From: Peter T. Breuer (ptb@it.uc3m.es)
Date: Tue Mar 28 2000 - 11:44:04 EST


"A month of sundays ago ptb wrote:"
> "A month of sundays ago Marco Colombo wrote:"
> > On Tue, 28 Mar 2000, Peter T. Breuer wrote:
> >
> > > > Why don't you mlock() a piece of RAM (you're going to know if it's available
> > > > at mlock() time), so you never page-fault, and use it just a as cache
> > >
> > > This is a separate issue. I don't care about (heap) memory allocation. You
> > > can always ensure you have memory at startup, or die. Malloc is not an
> > > interesting or appropriate subject for the discussion. It's userlevel.
> >
> > Besides that mlock() is not "userlevel", now i understand you're focusing
> > only on stack. Having a "reserved" swap for your stack it's the same of
> > having a fixed stack. What happens if you run out of stack?
>
> No it's not the same. Firstly, if anyone runs out of stack, they're
> dead so that is not a relevant topic to bring to the table.
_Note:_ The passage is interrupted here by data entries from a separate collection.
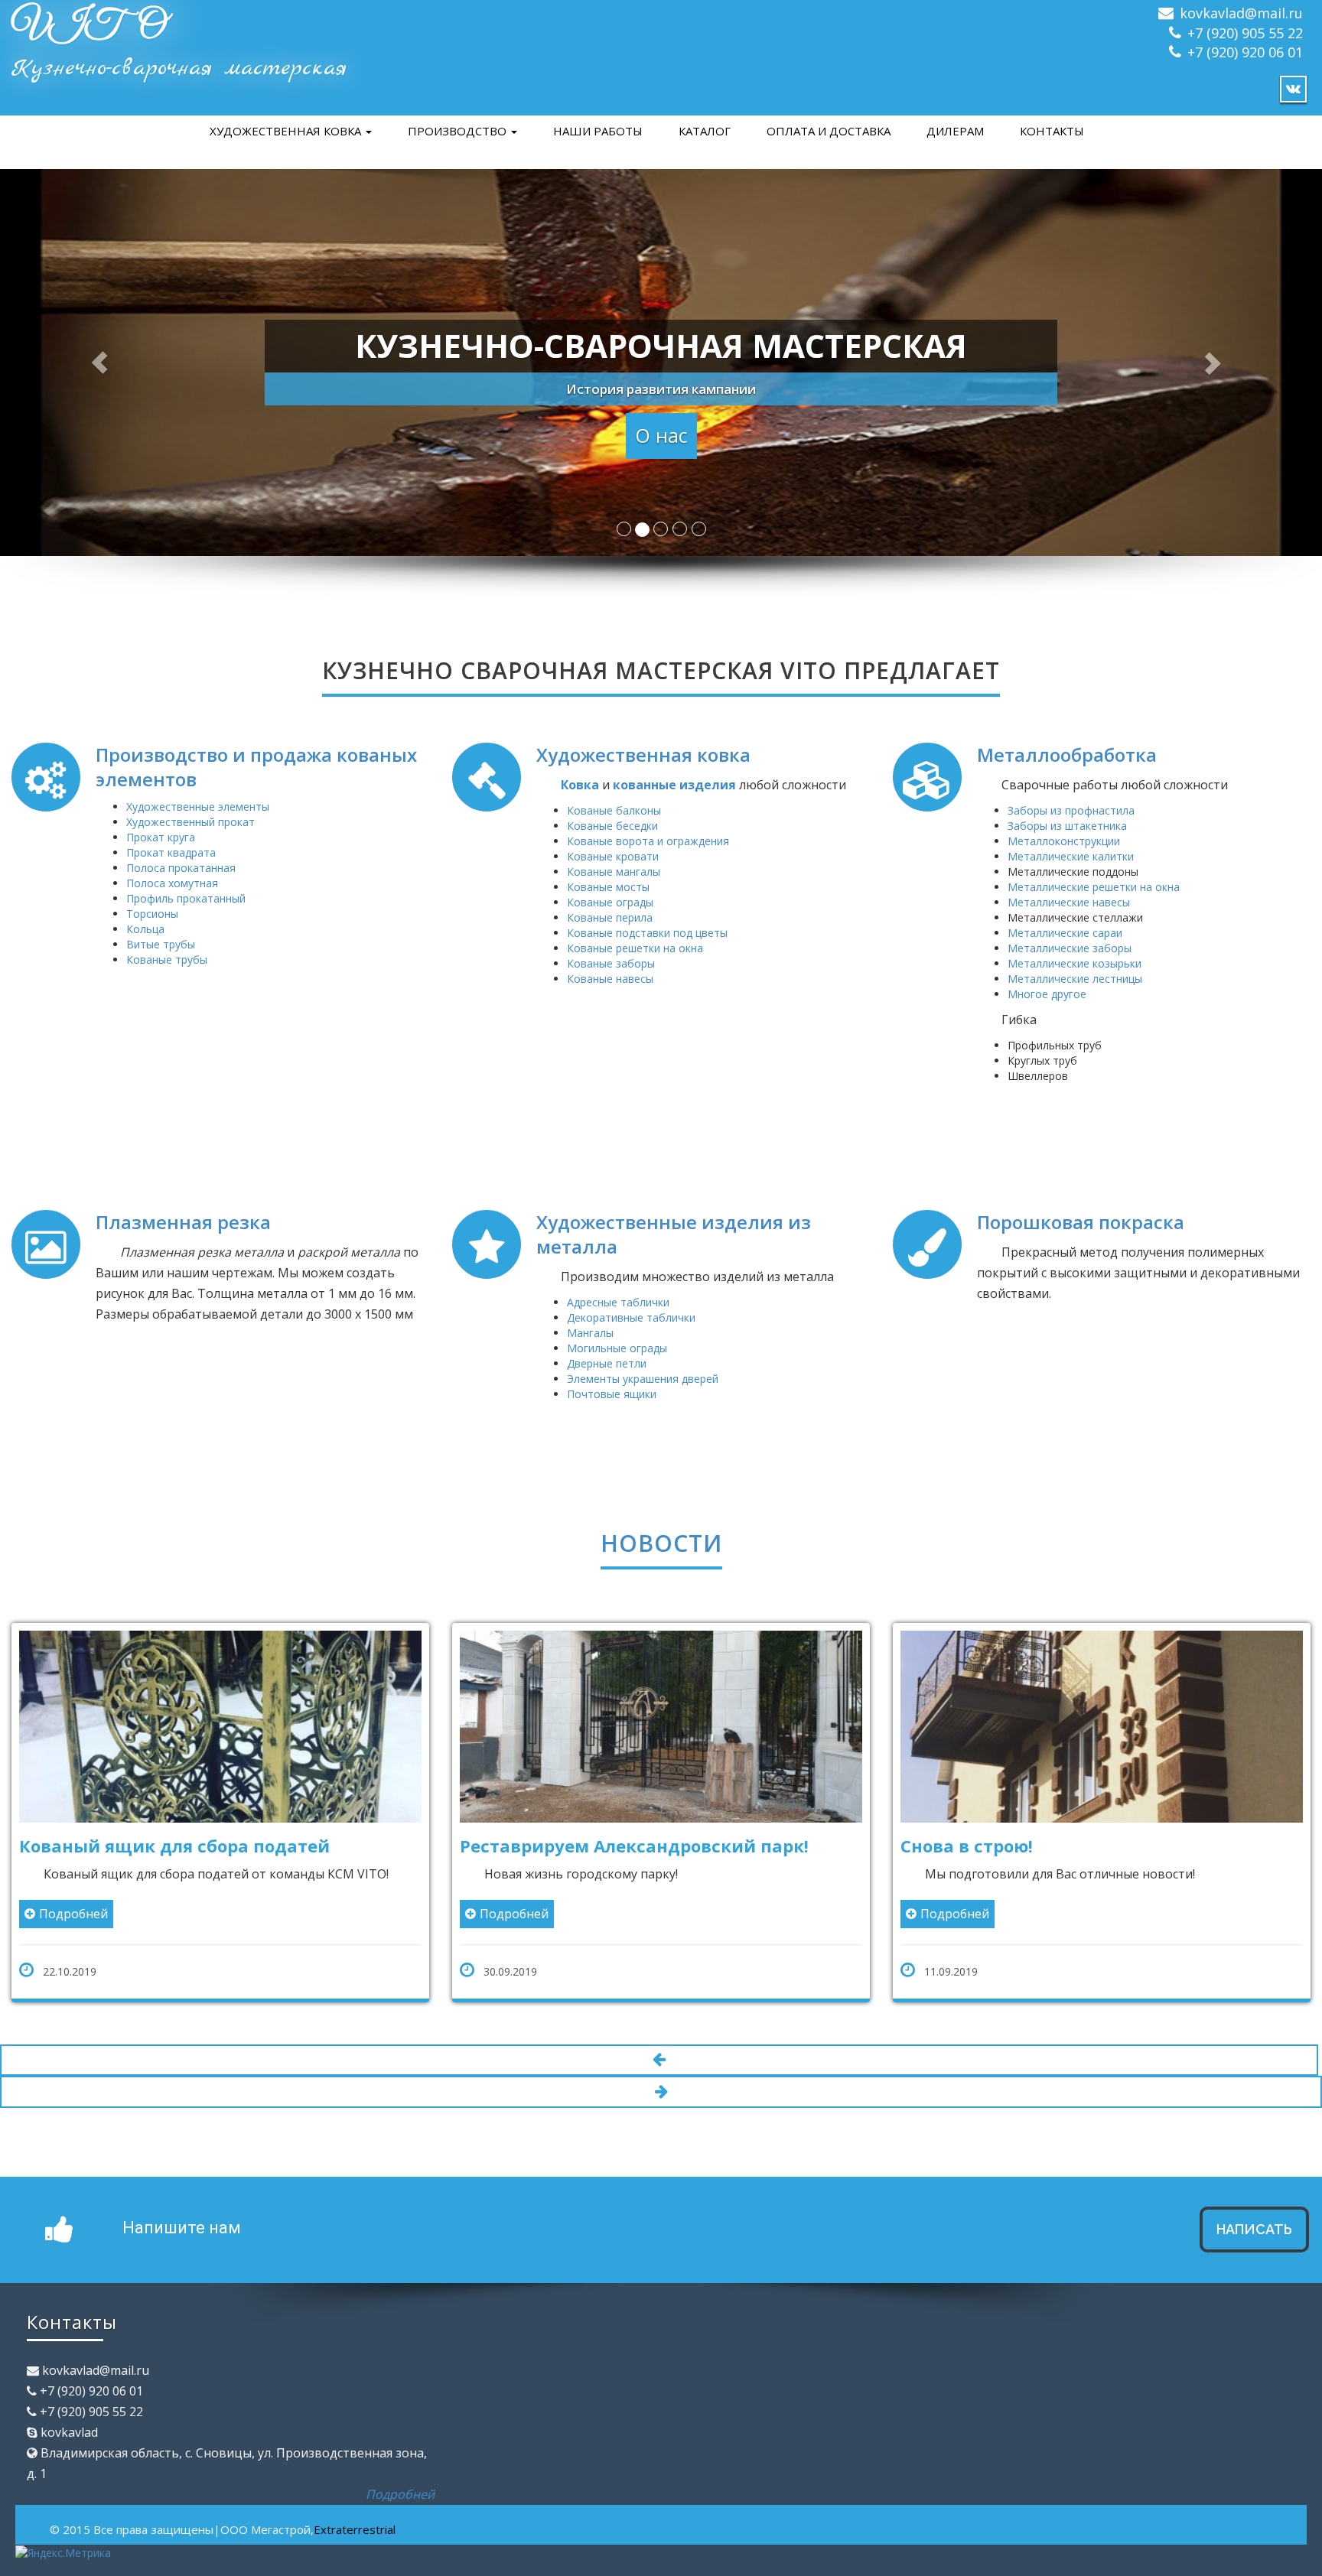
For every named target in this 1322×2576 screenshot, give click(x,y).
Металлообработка (1067, 754)
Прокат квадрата (171, 852)
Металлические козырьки (1074, 963)
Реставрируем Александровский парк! (363, 1845)
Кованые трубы (166, 959)
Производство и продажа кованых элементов (256, 767)
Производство (459, 130)
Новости (661, 1543)
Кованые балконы (614, 810)
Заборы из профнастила (1071, 810)
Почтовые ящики (611, 1394)
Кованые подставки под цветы (647, 932)
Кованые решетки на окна (635, 948)
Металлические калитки (1071, 856)
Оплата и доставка (829, 130)
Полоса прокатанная (181, 867)
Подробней (243, 1913)
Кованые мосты (608, 887)
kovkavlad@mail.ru (1241, 13)
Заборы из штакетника (1067, 825)
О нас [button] (661, 435)
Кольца (145, 929)
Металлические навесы (1069, 902)
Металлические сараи (1065, 932)
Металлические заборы (1070, 948)
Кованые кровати (613, 856)
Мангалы (590, 1332)
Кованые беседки (612, 825)
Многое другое (1047, 994)
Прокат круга (160, 837)
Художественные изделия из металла (673, 1234)
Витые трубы (160, 944)
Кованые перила (610, 917)
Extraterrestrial (355, 2550)
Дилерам (955, 130)
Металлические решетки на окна (1094, 887)
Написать (1254, 2251)
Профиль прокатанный (186, 898)
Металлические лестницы (1075, 978)
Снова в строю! (696, 1845)
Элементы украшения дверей (642, 1378)
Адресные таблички (618, 1302)
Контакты (1052, 130)
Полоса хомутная (172, 883)
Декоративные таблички (631, 1317)
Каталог (705, 130)
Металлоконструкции (1064, 841)
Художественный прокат (190, 822)
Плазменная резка (183, 1221)
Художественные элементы (197, 806)
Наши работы (598, 130)
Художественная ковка (287, 130)
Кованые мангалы (613, 871)
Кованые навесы (610, 978)
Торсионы (152, 913)
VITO (88, 27)
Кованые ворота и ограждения (648, 841)
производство (1171, 1874)
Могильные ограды (617, 1348)
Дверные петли (606, 1363)
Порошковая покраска (1080, 1221)
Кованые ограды (610, 902)
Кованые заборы (611, 963)
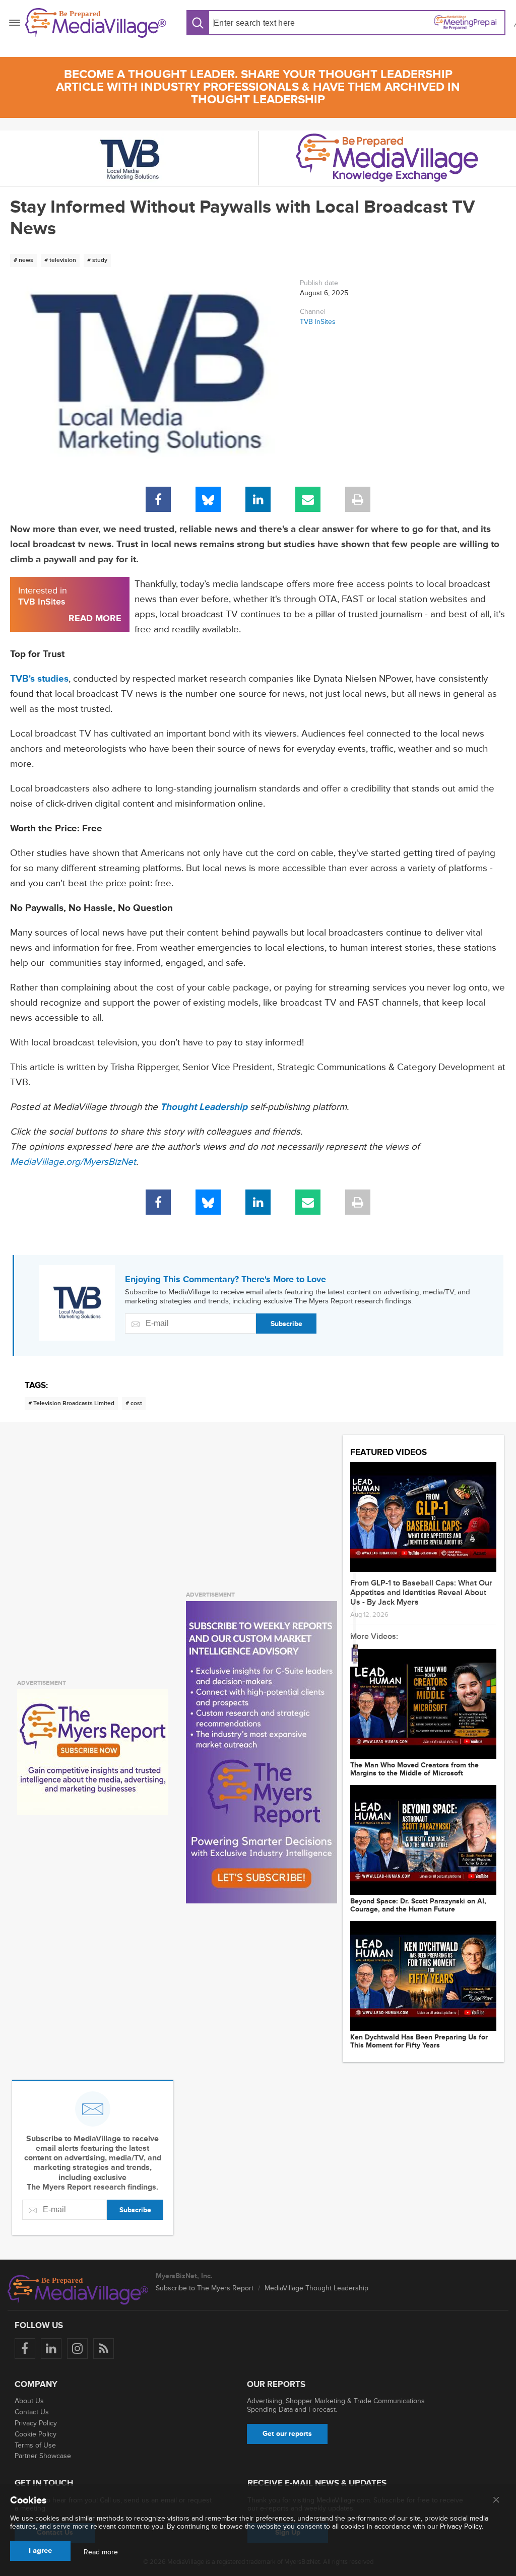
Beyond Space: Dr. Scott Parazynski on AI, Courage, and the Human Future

You can't

Actually, now I come to think of it, I believe the BSD rules work:

  0) the system starts with total swap+ram counting as "available
     virtual ram"
  1) a "secure" process must have 8MB of "available virtual ram"
     before it can be started successfully (replace 8MB with rlimit, in
     general).
  2) every time a secure process starts up it reduces the "available
      virtual ram" by 8MB.
  3) a process can start up with less than 8MB available, or not reduce
     the available amount by 8MB, but in that case it will be marked
     "volatile", which means that it is a candidate for killing if the
     kernel needs more swap/ram.

This ensures that a secure processes stack has somewhere to be paged out
to, and that therefore the kernel need never kill it when trying to
find swap space in which to put processes current stack pages.